While Mr Pompeo stopped short of calling explicitly for a change of government, his demands were so exacting and so unlikely to be met by Tehran that many see them as proxy for the same thing.

“Ultimately what they’re apparently trying to do is incite, if not directly bring about, regime change,” said Wendy Sherman, the chief US negotiator who helped deliver the landmark 2015 nuclear deal that Donald Trump abandoned earlier this month.

Mr Trump made his promise to tear up the Iran nuclear deal a cornerstone of his election campaign. But he has since expanded his criticisms of Tehran to encompass almost every aspect of the regime, railing against its domestic security arrangements and foreign policy.

Mr Trump’s newest foreign policy recruits — Mr Pompeo and new national security adviser John Bolton — are renowned Iran hawks who have advocated regime change in Iran in the past.

Ned Price, former CIA officer who worked in the Obama administration as special adviser to the president, said the Trump administration issued its demands, which he described as patently impossible to achieve, only to “try to paint themselves with a veneer of reason and pragmatism”.

But Mike Singh, former Iran director at the National Security Council under George W Bush, said Mr Pompeo’s complaints were in line with concerns voiced by successive US governments.

He said the list made neither radical requests nor was tantamount to calling for regime change, but instead argued the main difficulty would be establishing how to achieve such goals.

“The administration is making a bet that it will be more successful countering Iran outside of the [nuclear deal] and with our full sanctions toolkit available . . . that it can do everything in one fell swoop,” he said. “But the downside is allies are simply not on board with our strategy and the distance between withdrawing from the deal and getting to a grand bargain is vast.”

When Washington rebuffed allies’ appeals for the US to stay in the 2015 nuclear deal and backed out, it lost global goodwill that might have helped it orchestrate a grand bargain. Allies are also affected by US sanctions on doing business with Iran.
“Most of us would agree that we would wish for as much if not all of what secretary Pompeo outlined, the question is how you do that,” said Ms Sherman, adding it was obvious the Trump administration lacked European buy-in and had failed to enlist support from China or Russia for the policy. “This is a wish list not a how-to.”

She said that any genuine effort to achieve all 12 things at the same time would make for a complex and very long negotiation that could last “probably decades”.

The long list of demands may also reflect bureaucratic panic rather than any implicit effort to deliver regime change. In the wake of Mr Trump’s decision to abandon the deal and reimpose swingeing sanctions two weeks ago, state department officials have raced to develop a “Plan B” they have yet to flesh out. US officials have not briefed allies on the strategy; they are due to meet European counterparts later this week.

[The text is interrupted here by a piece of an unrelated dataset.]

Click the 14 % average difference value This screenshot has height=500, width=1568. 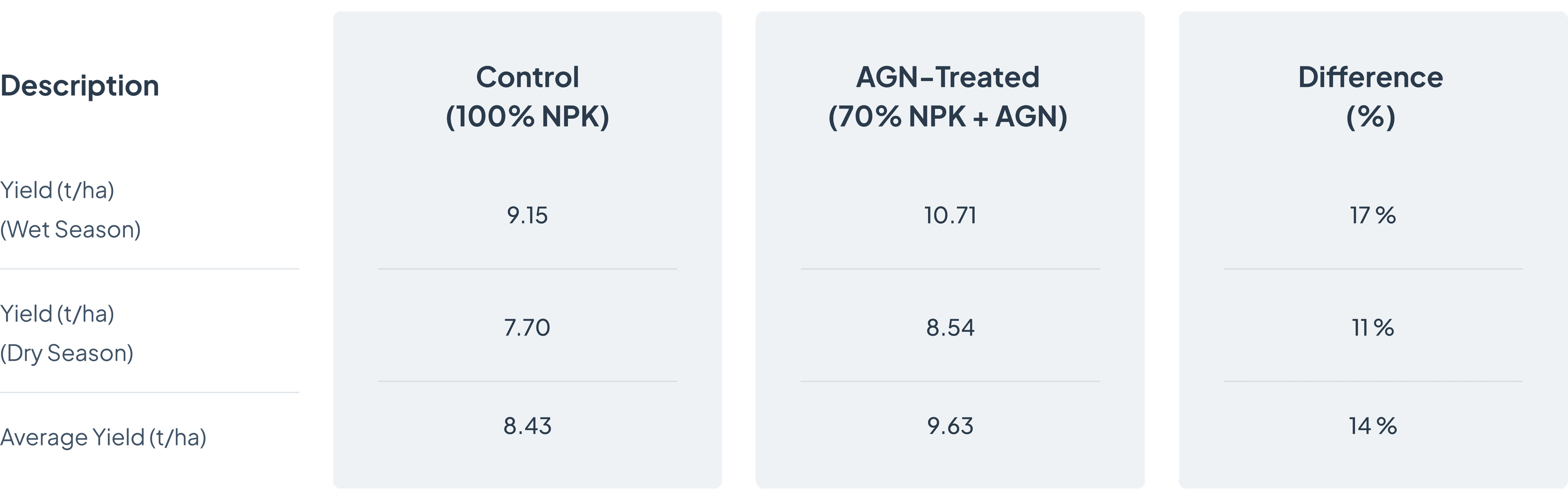tap(1372, 426)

Senior Trump administration officials have looked towards the prospect of succession given the supreme leader Ayatollah Ali Khamenei is 78 and in ill health. “Mortality is unpredictable,” a senior US official told reporters earlier this year, saying Mr Khamenei’s death would mark “an open moment for the Iranian people”.

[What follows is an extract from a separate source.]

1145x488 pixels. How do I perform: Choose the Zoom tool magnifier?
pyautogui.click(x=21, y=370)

Trump administration officials were taken by surprise when protests against the regime erupted across the country in December and January.

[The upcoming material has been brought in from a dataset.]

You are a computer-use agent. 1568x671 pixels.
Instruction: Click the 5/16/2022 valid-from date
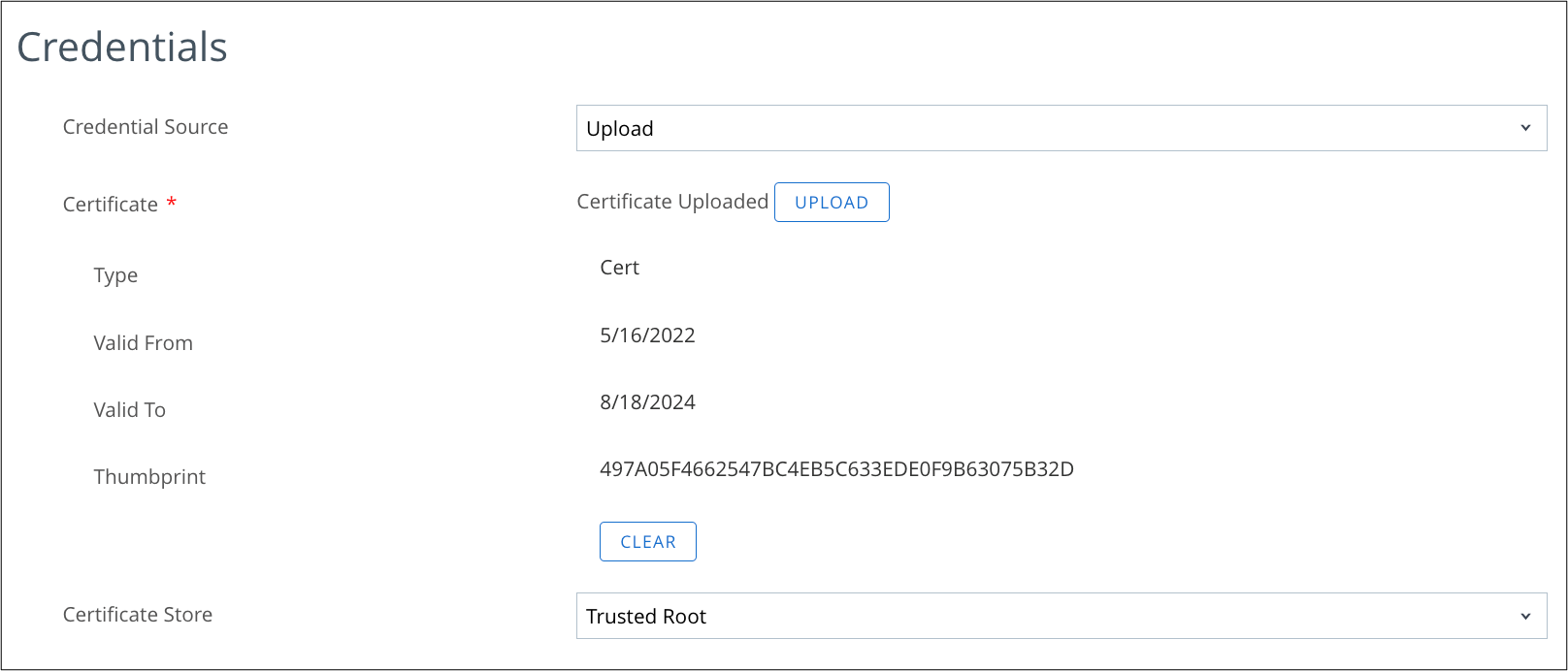click(x=647, y=336)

Although they quickly seized on the initiative, they were careful not to endorse the demonstrations in case US support for the protesters backfired. But the administration boosted internet connectivity to overcome efforts by the regime to block popular communications.

Mr Price said the Trump administration was banking on the “misguided notion that the Iranian population is on the verge of revolution” to dislodge the ruling leadership.

Mr Pompeo hinted that popular overthrow might be the quickest way to American affections.

“At the end of the day, the Iranian people will get to make a choice about their leadership,” he said on Monday. “If they make the decision quickly, that would be wonderful. If they chose not to do so, we will stay hard at this until we achieve the outcomes that I set forward today.”